[[ Supplied material open ]]
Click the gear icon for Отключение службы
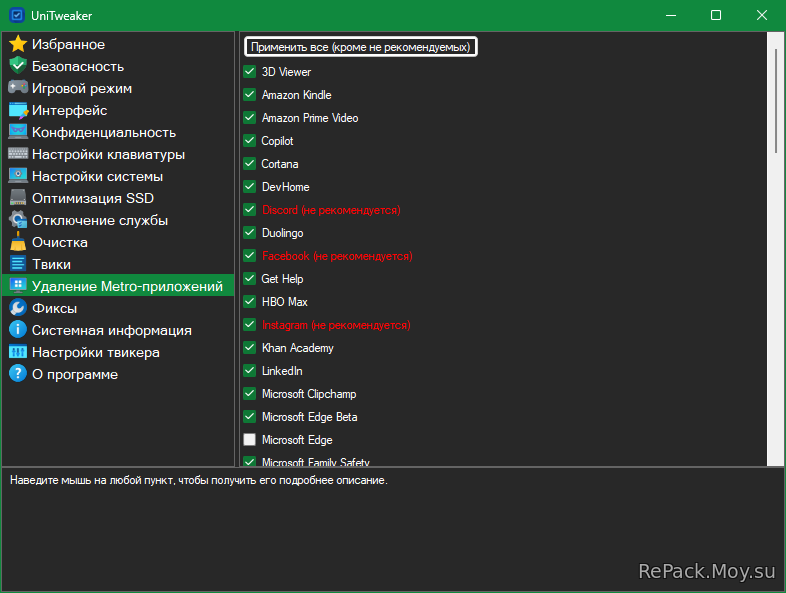The image size is (786, 593). coord(18,220)
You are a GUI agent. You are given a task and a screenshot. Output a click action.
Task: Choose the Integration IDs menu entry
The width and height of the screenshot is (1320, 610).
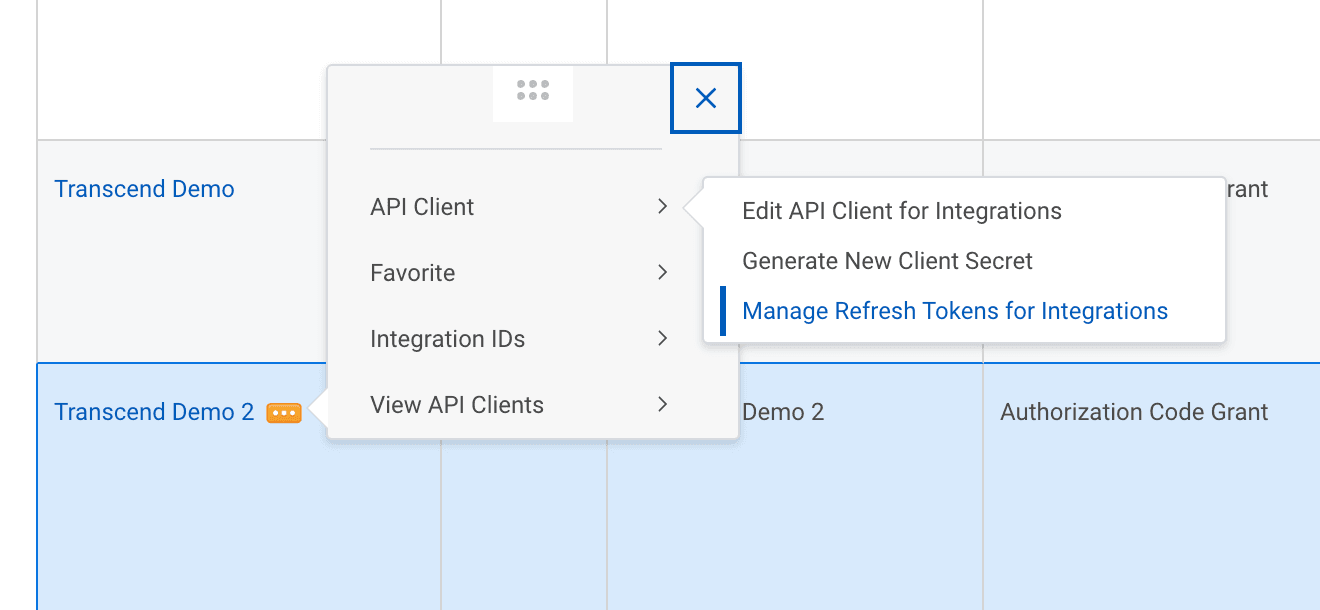click(x=447, y=339)
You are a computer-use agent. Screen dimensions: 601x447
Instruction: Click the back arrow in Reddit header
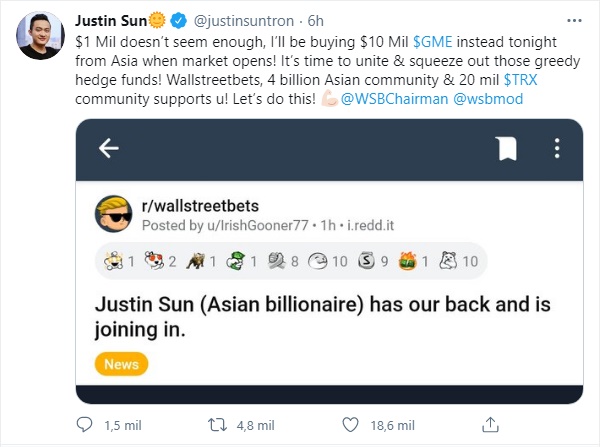pyautogui.click(x=109, y=148)
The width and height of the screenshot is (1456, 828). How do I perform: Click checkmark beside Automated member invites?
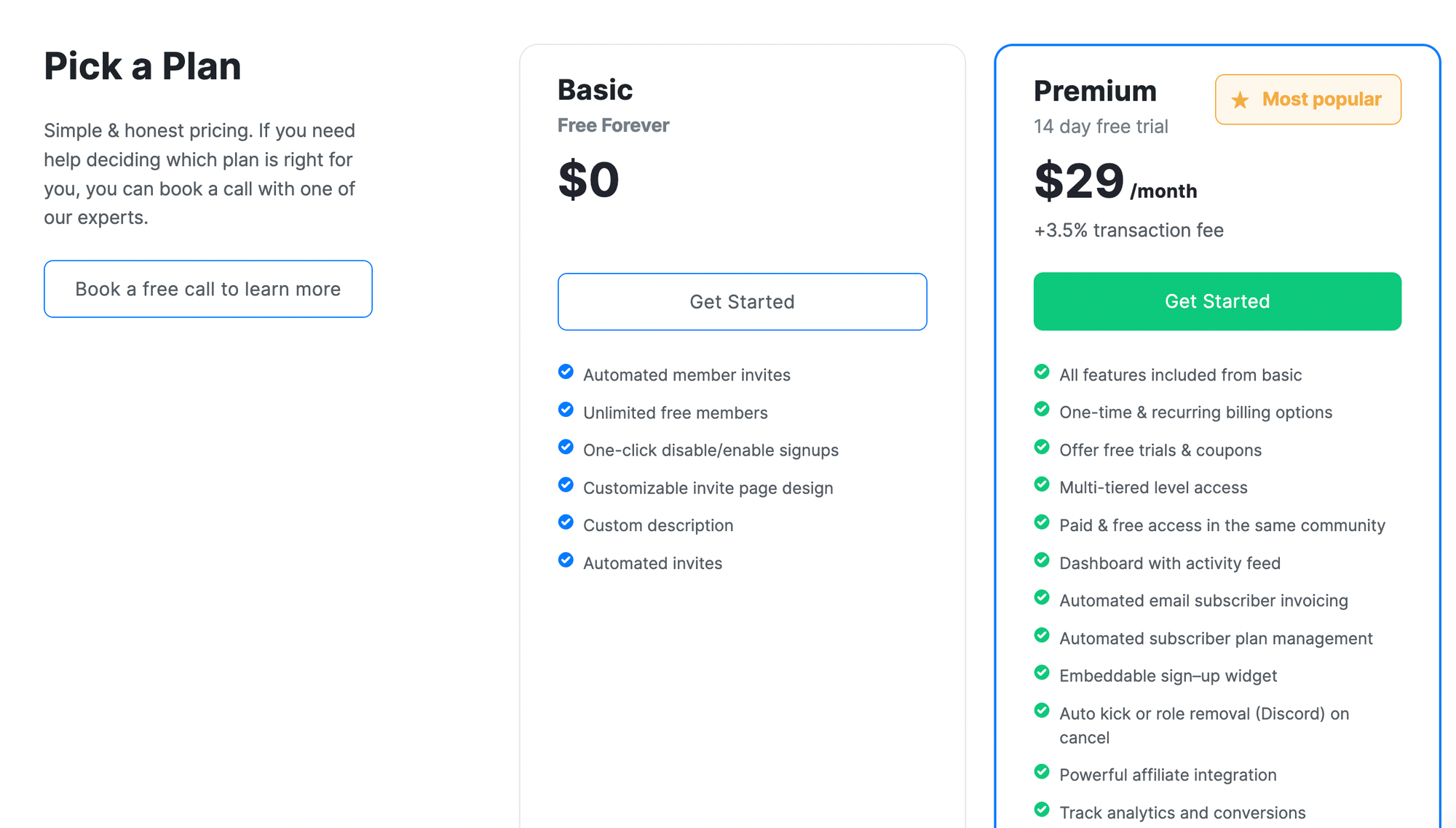coord(566,372)
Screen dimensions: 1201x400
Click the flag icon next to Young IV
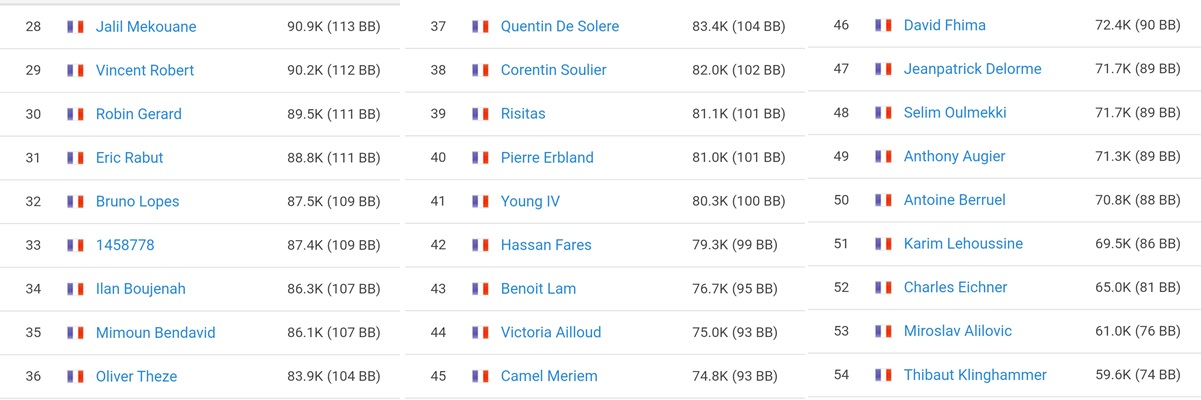tap(480, 201)
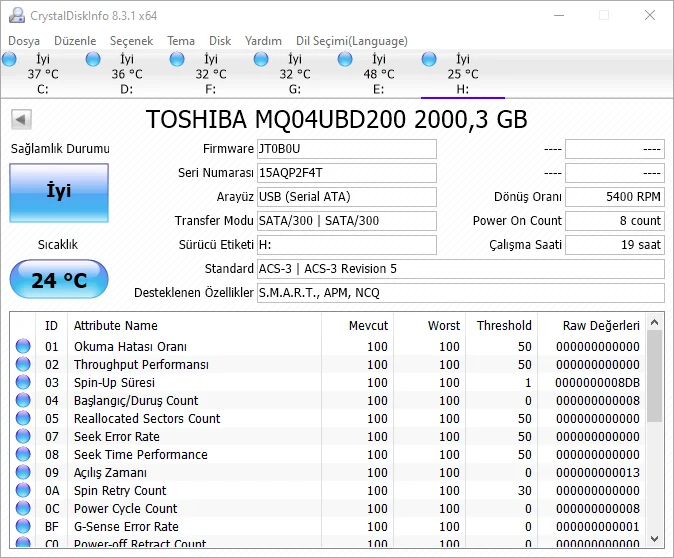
[[ Supplied material closed ]]
_Requirement_:
Copy all lines from the data that hold the word "agent".

_Response_:
You are a GUI agent. You are given a task and a screenshot. Output a click action.
You are a computer-use agent. Screen dimensions: 601x447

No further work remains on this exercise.